The Friendly Robin
BY AWAKE! CORRESPONDENT IN BRITAIN
LONG before the russet tones change our Northumberland woodlands into the mellow setting of autumn, the robin makes his presence felt. His bright red breast and the silvery cadences of his song add color and joy to our garden. What a delightful fellow he is!
The robin is easily recognizable by his olive-brown shoulders and head; his orange-red breast, throat, and forehead; and his whitish belly. This rotund bird, ever alert, stands jauntily erect, measuring five and a half inches [14 cm] from tip to tail. In 1961 the robin was chosen, not surprisingly, to be Britain’s national bird.
The British robin is smaller than his American counterpart, which early colonists from England gave the name robin, a name familiar to them. The British robin, however, has a character all his own.
When autumn approaches, the robin comes into his own in a British garden. He will stand close to a person digging in the soil and watch for a worm to come to the surface. At times, when the gardener rests, the robin will perch on the spade to survey the scene. This cheeky bird has even been known to follow the track of a mole to explore its newly excavated mounds. The robin’s diet is varied—insects, seeds, and berries, as well as worms.
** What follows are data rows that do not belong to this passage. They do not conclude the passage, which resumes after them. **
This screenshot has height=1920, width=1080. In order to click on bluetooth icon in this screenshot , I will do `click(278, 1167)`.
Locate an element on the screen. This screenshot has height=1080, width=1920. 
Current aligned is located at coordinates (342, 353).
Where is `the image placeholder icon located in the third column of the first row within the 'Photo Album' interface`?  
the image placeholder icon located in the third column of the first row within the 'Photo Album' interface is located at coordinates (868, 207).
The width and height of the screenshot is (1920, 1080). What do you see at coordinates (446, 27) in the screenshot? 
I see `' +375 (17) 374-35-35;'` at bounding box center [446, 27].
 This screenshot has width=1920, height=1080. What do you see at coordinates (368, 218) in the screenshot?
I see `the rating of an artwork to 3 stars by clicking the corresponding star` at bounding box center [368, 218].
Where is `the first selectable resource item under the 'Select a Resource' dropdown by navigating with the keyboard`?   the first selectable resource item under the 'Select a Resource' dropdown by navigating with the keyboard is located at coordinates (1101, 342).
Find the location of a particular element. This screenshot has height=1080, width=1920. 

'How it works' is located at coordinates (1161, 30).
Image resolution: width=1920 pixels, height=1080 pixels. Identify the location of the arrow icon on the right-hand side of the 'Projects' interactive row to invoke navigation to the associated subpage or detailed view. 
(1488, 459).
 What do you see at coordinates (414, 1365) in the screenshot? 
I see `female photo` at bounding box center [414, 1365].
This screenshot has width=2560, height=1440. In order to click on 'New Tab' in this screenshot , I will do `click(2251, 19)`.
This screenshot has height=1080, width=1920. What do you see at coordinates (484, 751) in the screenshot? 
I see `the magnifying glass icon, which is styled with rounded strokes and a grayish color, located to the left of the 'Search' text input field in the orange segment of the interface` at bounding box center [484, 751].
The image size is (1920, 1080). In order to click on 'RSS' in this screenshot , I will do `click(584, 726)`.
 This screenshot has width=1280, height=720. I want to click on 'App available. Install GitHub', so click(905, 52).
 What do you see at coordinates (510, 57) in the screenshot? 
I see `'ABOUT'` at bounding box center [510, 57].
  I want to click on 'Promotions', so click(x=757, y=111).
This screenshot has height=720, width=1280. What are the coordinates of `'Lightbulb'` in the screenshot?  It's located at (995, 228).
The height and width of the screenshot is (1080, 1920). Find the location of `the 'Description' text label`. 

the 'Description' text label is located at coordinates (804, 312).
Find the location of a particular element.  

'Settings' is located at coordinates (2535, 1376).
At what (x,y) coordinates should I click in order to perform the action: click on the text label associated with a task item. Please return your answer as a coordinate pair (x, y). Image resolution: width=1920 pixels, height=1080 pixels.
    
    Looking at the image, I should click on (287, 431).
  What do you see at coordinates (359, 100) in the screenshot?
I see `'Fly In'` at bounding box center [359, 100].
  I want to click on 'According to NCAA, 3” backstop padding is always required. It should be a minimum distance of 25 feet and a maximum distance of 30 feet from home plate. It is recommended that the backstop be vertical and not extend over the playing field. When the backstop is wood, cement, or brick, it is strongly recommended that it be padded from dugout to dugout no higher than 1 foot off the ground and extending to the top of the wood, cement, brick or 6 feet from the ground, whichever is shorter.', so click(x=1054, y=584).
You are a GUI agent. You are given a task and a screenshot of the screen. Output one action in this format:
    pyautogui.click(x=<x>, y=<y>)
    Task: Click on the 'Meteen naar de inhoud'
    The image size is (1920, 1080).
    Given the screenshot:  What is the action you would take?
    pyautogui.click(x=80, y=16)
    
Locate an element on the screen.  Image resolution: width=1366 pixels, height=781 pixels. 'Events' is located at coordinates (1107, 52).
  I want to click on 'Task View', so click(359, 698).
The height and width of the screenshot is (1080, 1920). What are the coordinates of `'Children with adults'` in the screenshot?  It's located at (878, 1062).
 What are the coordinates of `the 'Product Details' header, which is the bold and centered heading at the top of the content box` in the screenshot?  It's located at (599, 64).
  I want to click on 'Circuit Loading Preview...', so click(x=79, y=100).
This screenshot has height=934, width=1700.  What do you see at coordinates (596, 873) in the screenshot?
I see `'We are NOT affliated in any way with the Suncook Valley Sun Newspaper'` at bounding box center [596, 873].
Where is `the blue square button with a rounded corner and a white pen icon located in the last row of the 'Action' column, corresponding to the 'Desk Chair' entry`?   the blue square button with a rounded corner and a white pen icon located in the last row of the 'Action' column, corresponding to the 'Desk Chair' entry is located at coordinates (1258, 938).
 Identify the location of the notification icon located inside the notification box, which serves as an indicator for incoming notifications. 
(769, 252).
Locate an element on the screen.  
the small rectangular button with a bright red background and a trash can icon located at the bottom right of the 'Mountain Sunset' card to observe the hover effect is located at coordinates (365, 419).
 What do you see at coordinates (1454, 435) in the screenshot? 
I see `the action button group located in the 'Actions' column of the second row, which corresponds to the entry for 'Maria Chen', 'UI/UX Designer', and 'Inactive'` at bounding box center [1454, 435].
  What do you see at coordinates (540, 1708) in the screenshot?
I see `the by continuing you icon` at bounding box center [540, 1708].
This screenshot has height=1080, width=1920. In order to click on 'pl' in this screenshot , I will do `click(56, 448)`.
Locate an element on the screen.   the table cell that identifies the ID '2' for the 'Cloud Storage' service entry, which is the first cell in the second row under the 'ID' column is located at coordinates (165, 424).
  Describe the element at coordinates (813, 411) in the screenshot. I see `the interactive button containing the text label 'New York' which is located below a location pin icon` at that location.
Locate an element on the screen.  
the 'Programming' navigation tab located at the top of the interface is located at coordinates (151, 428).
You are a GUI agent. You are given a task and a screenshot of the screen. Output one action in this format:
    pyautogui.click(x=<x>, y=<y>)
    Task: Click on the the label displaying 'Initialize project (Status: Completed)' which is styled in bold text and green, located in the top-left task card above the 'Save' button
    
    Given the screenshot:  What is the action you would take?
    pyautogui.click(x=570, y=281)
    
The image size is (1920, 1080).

What a delight it is to find a robins’ nest! Any open shed door or window is an invitation to the mating pair. Nests can be built quickly in old flowerpots or discarded kettles, on coils of wire, or even in the pockets of a gardening coat! Robins’ ingenuity in finding unusual nesting sites knows no bounds.
The robin is one of the easiest birds to train to feed from your hand. As winter approaches and his natural food supply dwindles, place some food on your open palm—pieces of cheese or mealworms—and some on a stationary object close by. After two or three feedings during which the robin consumes this latter food supply, he will gain confidence and take samples from your outstretched hand. Although he may never alight on your fingers, the robin will from then on always view you as his friend. He will not have forgotten you when he returns next season—just as you will not have forgotten your friend, the robin!